Opinion
[166 TEXCRIM 116] William H. Scott, Houston, for appellant.
Dan Walton, Dist. Atty., Lee P. Ward, Jr., and Thomas D. White, Asst. Dist. Attys., Houston, and Leon B. Douglas, State's Atty., Austin, for the State.
MORRISON, Presiding Judge.
The offense is the possession of marijuana; the punishment, 5 years.
[166 TEXCRIM 117] Officer Free of the narcotics division of the Houston police force testified that on the date in question he and Officers French, Shelton, Miller and Smith placed themselves on the property of the Mission Manufacturing Company so that they might watch cabin 19 in the Mecca Tourist Courts which were located across Jensen Drive, that they remained in such position for approximately twelve hours prior to the arrest of the appellant. He testified that shortly before 9:00 P.M. he observed Mary Louise Lester come out of cabin 19 with a brown paper sack in her hand and watched her deposit it near a water pump on the tourist court property; that shortly thereafter the appellant, with whose identity he had been familiar for approximately 18 months, came out of the cabin, also carrying a brown paper sack, and placed it under the northwest corner of the cabin in question, and soon thereafter both women drove away from the cabin in company with a male companion and a baby. He stated that he and his fellow officers waited about five minutes until the same automobile returned, and as it drove up to the cabin the parties were placed under arrest; and he went to the water pump and recovered the sack; and a fellow officer went to the northwest corner of the cabin and recovered the other sack. In the first sack, they found three tobacco cans full of what appeared to be marijuana, and, in the second (from the northwest corner of the building), they found two tobacco cans with the same contents. Another can was found under the steps of cabin 19. The custody of the cans was traced, and their contents were identified by Chemist Tullis as 200 grams of marijuana.
Appellant, testifying in her own behalf, denied that she had been in the cabin prior to her arrest and denied having placed the paper sack under the corner of the building. Her defense was predicated upon the contention that the lighting on the tourist court premises was such that the officers could not have seen the persons who placed the sacks well enough to identify them. She was supported in her testimony by her male companion, the driver of the automobile, and the owner of the tourist court. Appellant placed her reputation in issue.
On rebuttal, the State called Officers Shelton and French, who corroborated Officer Free's testimony.
The jury resolved the conflict in the evidence against the appellant, and we find the evidence sufficient to support their verdict.
There are no formal bills of exception in the record, and no question is raised as to the correctness of the court's charge.
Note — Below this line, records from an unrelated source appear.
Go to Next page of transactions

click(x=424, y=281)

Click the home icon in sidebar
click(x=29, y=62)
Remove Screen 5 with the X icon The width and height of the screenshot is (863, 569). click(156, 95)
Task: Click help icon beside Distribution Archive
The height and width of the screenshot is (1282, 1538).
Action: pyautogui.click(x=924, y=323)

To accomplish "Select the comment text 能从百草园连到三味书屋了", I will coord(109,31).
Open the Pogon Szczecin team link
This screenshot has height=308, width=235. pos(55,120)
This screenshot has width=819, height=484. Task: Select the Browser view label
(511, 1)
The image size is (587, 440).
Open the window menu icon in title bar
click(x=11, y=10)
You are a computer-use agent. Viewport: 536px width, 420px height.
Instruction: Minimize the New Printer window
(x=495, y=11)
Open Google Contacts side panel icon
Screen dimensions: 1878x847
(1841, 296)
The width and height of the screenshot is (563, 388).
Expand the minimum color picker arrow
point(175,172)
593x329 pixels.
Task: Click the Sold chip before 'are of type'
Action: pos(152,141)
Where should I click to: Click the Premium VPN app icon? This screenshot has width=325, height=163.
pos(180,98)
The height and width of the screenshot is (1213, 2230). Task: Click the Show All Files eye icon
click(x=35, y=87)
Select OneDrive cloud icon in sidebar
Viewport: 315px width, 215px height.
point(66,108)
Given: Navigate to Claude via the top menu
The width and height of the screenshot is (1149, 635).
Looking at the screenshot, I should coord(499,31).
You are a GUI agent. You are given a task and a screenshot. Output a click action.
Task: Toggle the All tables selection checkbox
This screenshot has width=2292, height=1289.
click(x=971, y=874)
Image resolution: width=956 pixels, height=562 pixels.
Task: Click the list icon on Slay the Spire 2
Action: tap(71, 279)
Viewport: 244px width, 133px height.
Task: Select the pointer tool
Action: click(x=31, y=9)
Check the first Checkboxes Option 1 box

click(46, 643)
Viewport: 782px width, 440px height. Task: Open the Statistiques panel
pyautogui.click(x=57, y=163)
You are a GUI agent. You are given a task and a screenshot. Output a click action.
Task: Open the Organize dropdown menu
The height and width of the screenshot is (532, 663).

[166 TEXCRIM 118] In her brief, the appellant complains of the cross-examination of her reputation witness Colonel James J. Shown. He was asked if he had heard that the appellant and her husband had been arrested 'in connection with a safe burglary of the Rite-Way store,' to which a general objection was leveled. In Adams v. State, 158 Tex.Cr.R. 306, 255 S.W.2d 513, 515, we had occasion to reaffirm the prior holdings of this Court to the effect that 'the state may ask a witness who has testified to the defendant's good reputation whether or not he has heard of specified instances of misconduct of appellant, this for the purpose of testing his knowledge of such reputation and his sincerity, and measuring the weight to be attached to his testimony.'
She further complains that the court permitted Officers Free and Shelton to testify that appellant's reputation was bad. Free testified that he talked to some of the appellant's neighbors, who were also informers for the police department, and Shelton testified that he had talked to her neighbors, and particularly a Mr. Brooks. We find no error reflected by this testimony.
Finding no reversible error, the judgment of the trial court is affirmed.